Andrino: Das rote Sofa ist für mich ein Höhepunkt unseres Kongresses! Genau hinhören heißt es, wenn betroffene Familien mit ihren Kindern im Gespräch ihre Alltagsprobleme und Teilhabebeschränkungen darstellen. Dieser Perspektivwechsel ist ein hoher Wissensgewinn für jede Fachdisziplin. Dabei ist Heidi Mensing von der Stiftung „Bunter Kreis“ mit Familie Kiel im Gespräch. Ebenso gibt es ergreifende Filmbeiträge des „Bunten Kreises Münsterland“. Auf dem Sofa nehmen auch Eltern der Düsseldorfer Selbsthilfegruppe für Kinder mit seltenen genetischen Erkrankungen sowie Vertreter des Elternnetzwerkes „Gemischte Tüte“ aus Düsseldorf Platz. Das sollte keiner verpassen!

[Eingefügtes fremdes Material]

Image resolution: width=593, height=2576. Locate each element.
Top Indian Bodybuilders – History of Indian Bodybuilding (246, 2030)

OT: Am Freitag beschäftigt sich ein Themenblock mit „KI/AI Robotik – Möglichkeiten und Grenzen der technischen Entwicklung“, bei dem Sie, Herr Prof. Krauspe, zu den Chairs zählen. Können Sie uns schon einen kleinen Vorgeschmack auf die Inhalte geben?

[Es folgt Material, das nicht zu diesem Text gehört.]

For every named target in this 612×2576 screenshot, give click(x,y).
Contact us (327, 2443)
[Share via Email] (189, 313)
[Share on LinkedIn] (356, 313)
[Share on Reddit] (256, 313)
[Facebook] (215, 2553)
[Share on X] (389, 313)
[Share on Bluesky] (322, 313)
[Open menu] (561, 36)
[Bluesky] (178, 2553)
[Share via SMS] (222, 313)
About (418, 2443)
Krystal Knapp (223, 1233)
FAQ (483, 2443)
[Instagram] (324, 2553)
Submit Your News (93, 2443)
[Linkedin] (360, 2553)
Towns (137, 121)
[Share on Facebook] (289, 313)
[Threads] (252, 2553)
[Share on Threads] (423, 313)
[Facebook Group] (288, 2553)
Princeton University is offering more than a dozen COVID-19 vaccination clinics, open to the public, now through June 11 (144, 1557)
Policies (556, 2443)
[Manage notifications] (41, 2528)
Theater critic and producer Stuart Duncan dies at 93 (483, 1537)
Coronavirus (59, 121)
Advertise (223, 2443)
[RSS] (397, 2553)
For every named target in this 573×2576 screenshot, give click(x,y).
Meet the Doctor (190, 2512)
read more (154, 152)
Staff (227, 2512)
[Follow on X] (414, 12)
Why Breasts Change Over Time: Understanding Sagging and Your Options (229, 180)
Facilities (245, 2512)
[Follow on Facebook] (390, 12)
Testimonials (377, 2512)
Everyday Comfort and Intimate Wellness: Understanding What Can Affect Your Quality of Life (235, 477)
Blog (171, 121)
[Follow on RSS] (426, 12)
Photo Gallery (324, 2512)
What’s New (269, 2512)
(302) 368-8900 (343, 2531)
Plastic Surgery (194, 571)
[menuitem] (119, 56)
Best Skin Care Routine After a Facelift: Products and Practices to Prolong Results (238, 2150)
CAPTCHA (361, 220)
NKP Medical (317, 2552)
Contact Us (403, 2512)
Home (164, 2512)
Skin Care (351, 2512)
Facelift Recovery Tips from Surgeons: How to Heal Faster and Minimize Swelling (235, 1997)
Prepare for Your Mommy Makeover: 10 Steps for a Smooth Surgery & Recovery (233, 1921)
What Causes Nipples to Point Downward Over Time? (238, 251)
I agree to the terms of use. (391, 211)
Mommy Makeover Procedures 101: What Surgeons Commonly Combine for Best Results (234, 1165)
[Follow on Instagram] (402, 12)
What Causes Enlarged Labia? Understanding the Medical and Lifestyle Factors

Krauspe: Die Entwicklung von diagnostischen und Roboter-gestützten Therapieverfahren mit lernenden Systemen kann bei Bewegungsstörungen neue Ansätze liefern. Dabei sind ethische Fragen ebenso bedeutsam wie der Aspekt, dass Errungenschaften aus diesem neuen Gebiet auch für Menschen mit Behinderung zur Anwendung kommen und auch für diese Gruppe von Patienten dieses neue Gebiet beforscht wird. Dazu werden erste neue Forschungsergebnisse und mögliche Anwendungen vorgestellt und diskutiert.

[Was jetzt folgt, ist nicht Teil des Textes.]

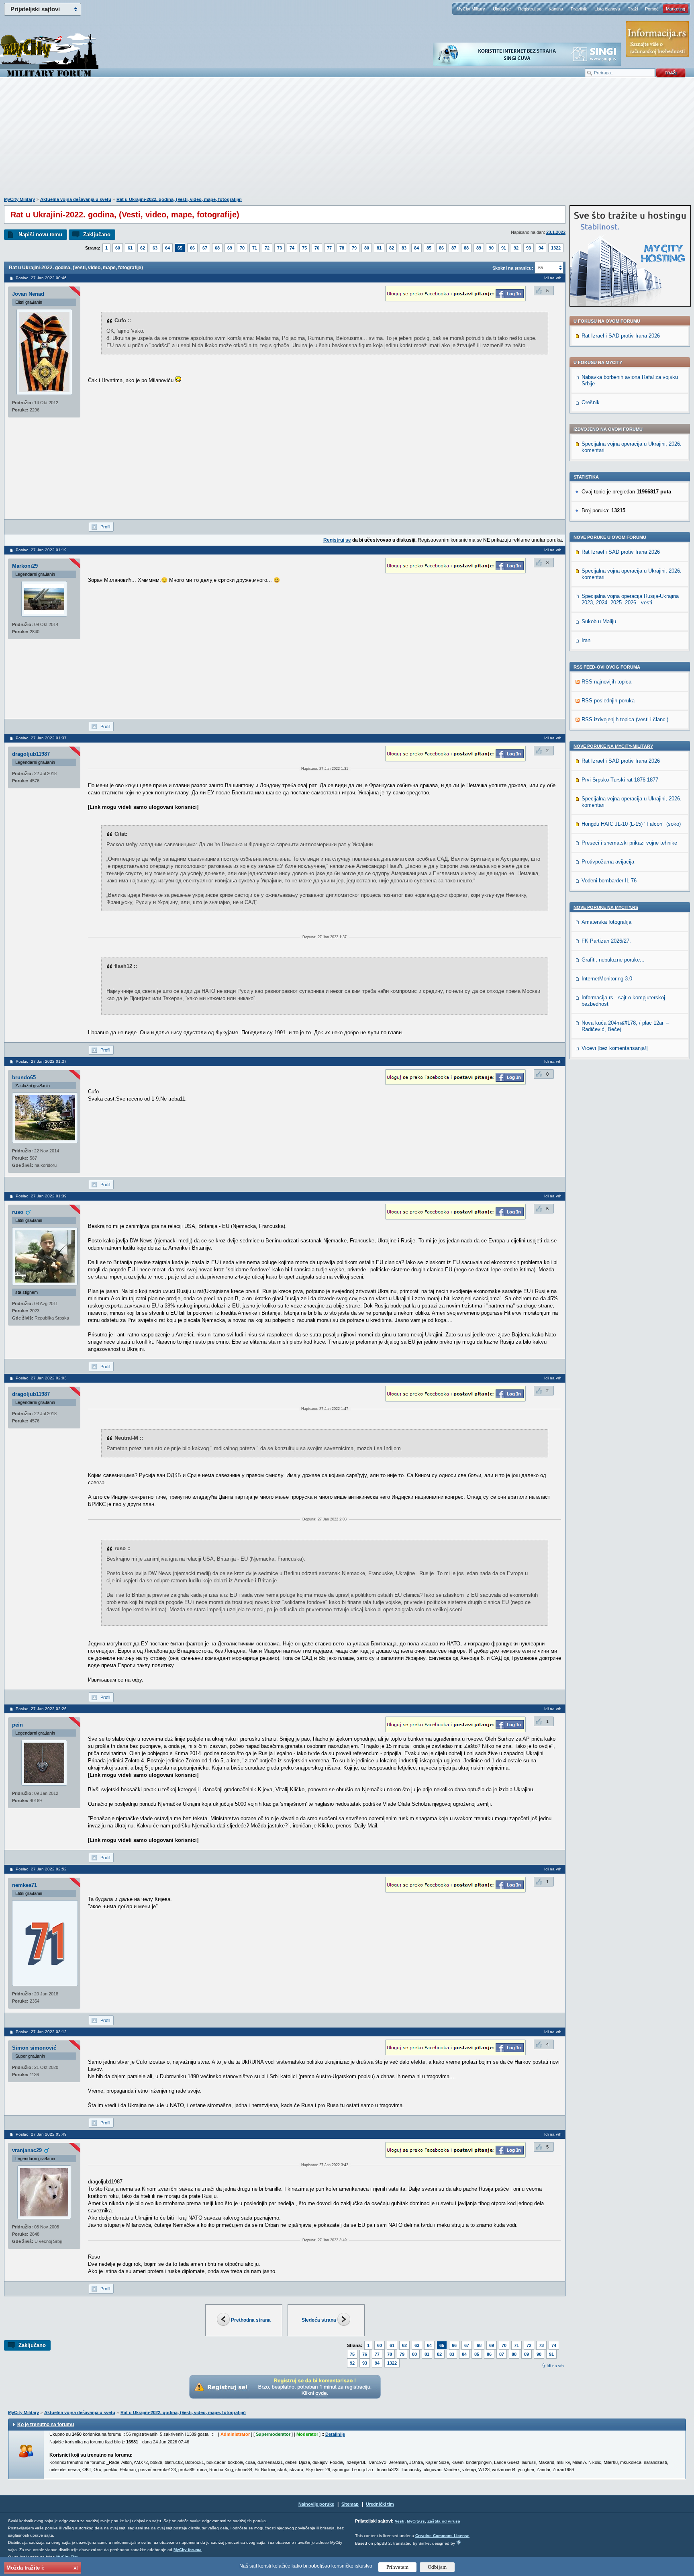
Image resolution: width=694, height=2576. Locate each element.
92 (516, 248)
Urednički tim (380, 2504)
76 (316, 248)
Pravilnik (579, 8)
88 (466, 248)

Angst vor Operationen nehmen
OT: Was erwartet die Besucher:innen in der Ausstellung?
Krauspe: Die Ausstellung bietet ein breites Spektrum an Medizinprodukten, ausgewählten Medikamenten, Hilfsmitteln und Hilfen für den Alltag sowie einen Überblick über diverse Hilfsangebote für Rehabilitation, Kontakte zu Selbsthilfegruppen und Fachpersonal zur Beratung der Besucher über die jeweiligen Produkte.
OT: Was ist Ihr persönliches (Veranstaltungs-)Highlight?
Dreher: Als Kinder- und Neuroorthopäde freue ich mich insbesondere auf eine absolute Neuheit: das Surgical cinema – eine moderierte Reise in die „schneidenden“ Sphären, welche kind‑, jugend- und elterngerecht vermittelt werden und maßgeblich dazu beitragen, dass Indikationen transparent gestellt werden können und dass die Leistung im Operationssaal nachvollziehbar und reproduzierbar ist. So soll maßgeblich die Angst vor Operationen und deren Misslingen genommen oder mindestens maßgeblich reduziert werden. Am meisten freue ich mich auf den Dialog mit den Teilnehmern, Kindern, Eltern, Therapeuten und Kollegen. Nach dieser ermüdenden Zeit der Pandemie ist nun endlich die Gemeinsamkeit wieder möglich.
OT: Welches Resümee hoffen Sie am Ende des Kongresses ziehen zu können?
Krauspe: Wir hatten bedingt durch die Pandemie eine längere Zeit ohne wissenschaftlichen und persönlichen Austausch. Ich hoffe, dass die Teilnehmer sowohl einen Erkenntnisgewinn als auch bereichernde persönliche Kontakte von diesem Kongress mitnehmen und bei der täglichen Arbeit für die Patienten gewinnbringend einsetzen können. Und dass wir – wie beim vorherigen Kongress – eine überwältigende Rückmeldung bekommen, dieses interdisziplinäre Kongressformat unbedingt fortzusetzen.
Die Fragen stellte Pia Engelbrecht.
Veranstaltet wird der Focus-CP-Rehakind-Kongress von der Internationalen Fördergemeinschaft Kinder- und Jugendrehabilitation Rehakind e. V., der Deutschen Gesellschaft für Sozialpädiatrie und Jugendmedizin (DGSPJ) e. V., der Gesellschaft für Neuropädiatrie (GNP) e. V. sowie der Vereinigung für Kinderorthopädie (VKO) e. V. Das gesamte Programm ist online unter www.focuscprehakind.de zu finden.